Os versos são do poema A Literatura Como Turismo, que empresta seu título a uma nova coletânea, organizada pela filha do autor, Inez Cabral, que acrescentou suas memórias ao texto. Ela encadeia, na obra editada pela Alfaguara, versos criados pelo pai sobre os muitos locais em que viveu como diplomata e escritor, intercalados com as lembranças pessoais e familiares dessas andanças.

O mote do volume é uma declaração firme de João Cabral: “Se eu não tivesse sido diplomata, minha literatura teria sido completamente diferente”. Sim, A Literatura Como Turismo mostra que o poeta foi profícuo em ver nas cidades, a partir da geografia, das pessoas, da leitura, do clima e da cultura, uma ampla temática literária.

“Meu pai sempre teve horror ao lirismo como linguagem poética. Então, o ambiente onde se encontrava era da maior importância para ele. Era um poeta que olhava para fora, e não para suas emoções pessoais. Ou, melhor dizendo, traduzia as suas emoções através de fatos exteriores”, comenta Inez, em entrevista por e-mail.

MÍTICO

Na apresentação da obra, ela brinca que, ao ouvir pela enésima vez o espanto de um interlocutor com o fato de ser filha de João Cabral, começou a perguntar: “Qual o poema dele que você prefere?”. O “silêncio incômodo” que se seguia, para ela, representava que o pai havia se tornado uma figura mais mítica do que lida – às pessoas, no máximo, conheciam Morte e Vida Severina por conta da TV.

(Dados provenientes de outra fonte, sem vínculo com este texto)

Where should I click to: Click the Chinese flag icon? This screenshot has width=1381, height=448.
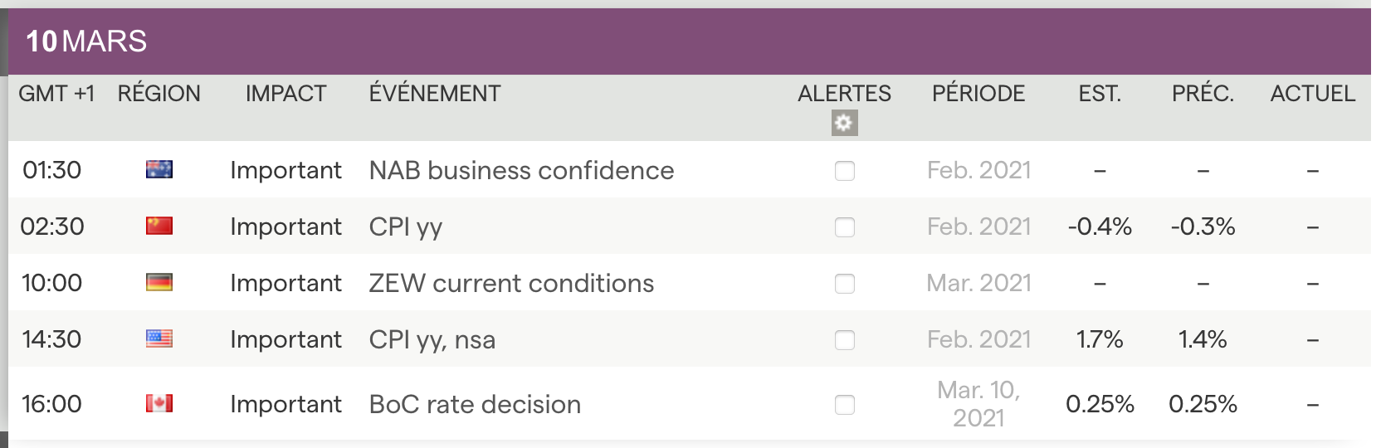tap(159, 226)
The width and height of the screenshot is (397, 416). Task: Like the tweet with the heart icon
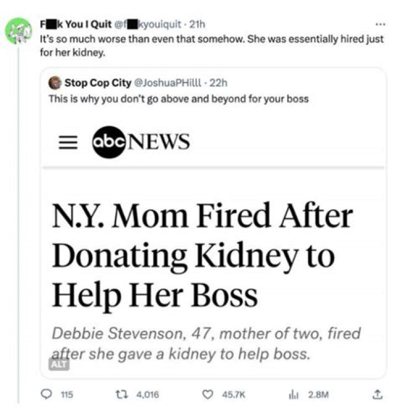point(208,395)
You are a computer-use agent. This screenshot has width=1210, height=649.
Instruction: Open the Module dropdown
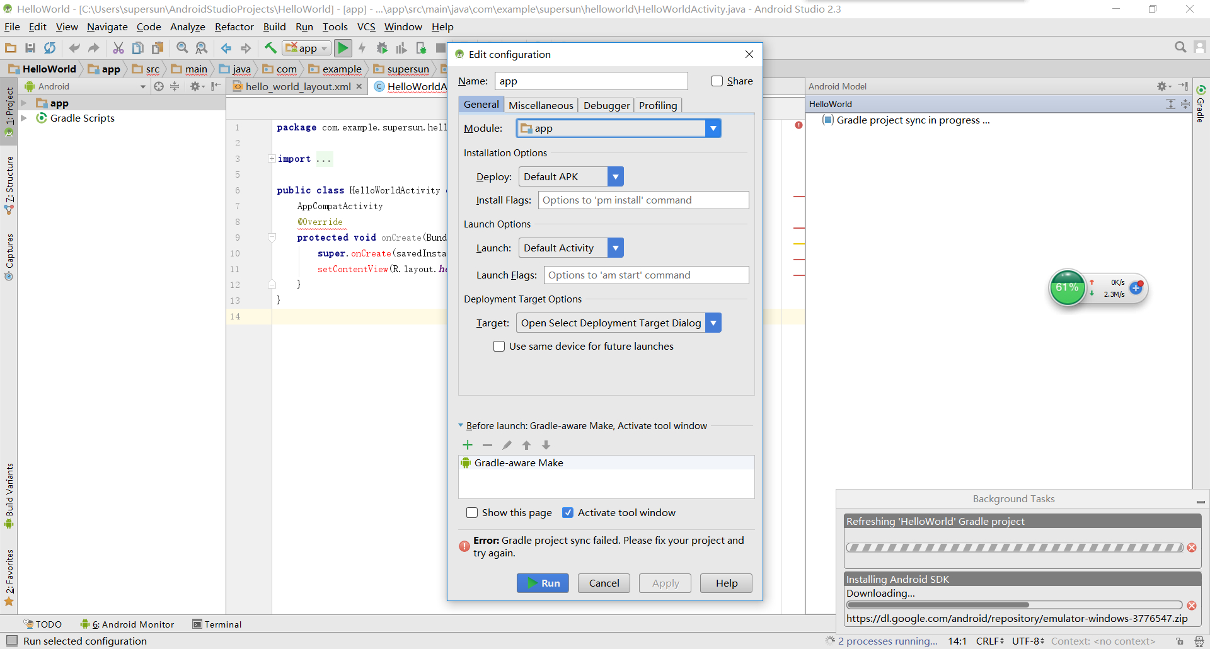pyautogui.click(x=713, y=129)
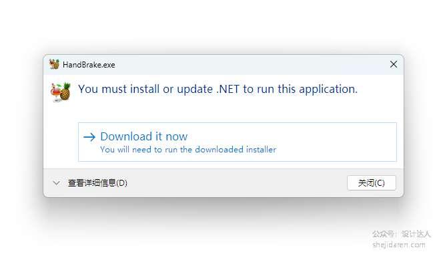Click the 关闭(C) button
This screenshot has width=439, height=258.
pos(371,183)
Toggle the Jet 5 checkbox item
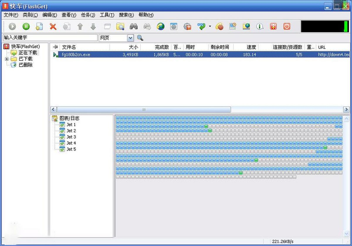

“Então, a minha proposta de vida (uma delas) virou a necessidade de mostrar o poeta como uma pessoa comum, com seus problemas, como todos nós. Como ele morava fora, era meio inacessível, os intelectuais locais, professores, etc. escreveram textos eruditos a seu respeito e o que é pior: o rotularam. Segundo eles, João Cabral é um poeta duro, seco, insensível, difícil, etc. Ninguém levou em consideração que a sua poesia, como qualquer arte, aliás, tem milhões de leituras, uma por leitor. A crítica deve sempre vir depois da apreciação da obra e não antes, como é ensinada no segundo grau das escolas”, opina. 

“Então, ao escrever essas histórias, tentei passar a visão de um homem pela sua filha, de maneira humana e normal. Digamos que tentei, e espero ter conseguido, tirá-lo do Olimpo”, revela.

A Literatura Como Turismo traz mais do que as impressões do autor sobre as cidades e países por onde passou: revela a construção poética rigorosa que ele faz de cada uma delas. Estão lá Barcelona, Londres, Marselha, Genebra, Berna, Senegal, Equador, Rio de Janeiro e Porto, além, é claro, de Sevilha, sua grande paixão da carreira diplomática. O volume também é hábil em mostrar, na verdade, que João Cabral, à distância, estava sempre retornando a Pernambuco e ao Nordeste. Não por acaso, quando foi perguntado se era comunista, respondeu, com certo exagero bairrista: “Se o Brasil declarasse a guerra contra a União Soviética, eu lutaria pelo Brasil. Mas se o Brasil declarasse a guerra contra Pernambuco, lutaria por Pernambuco”.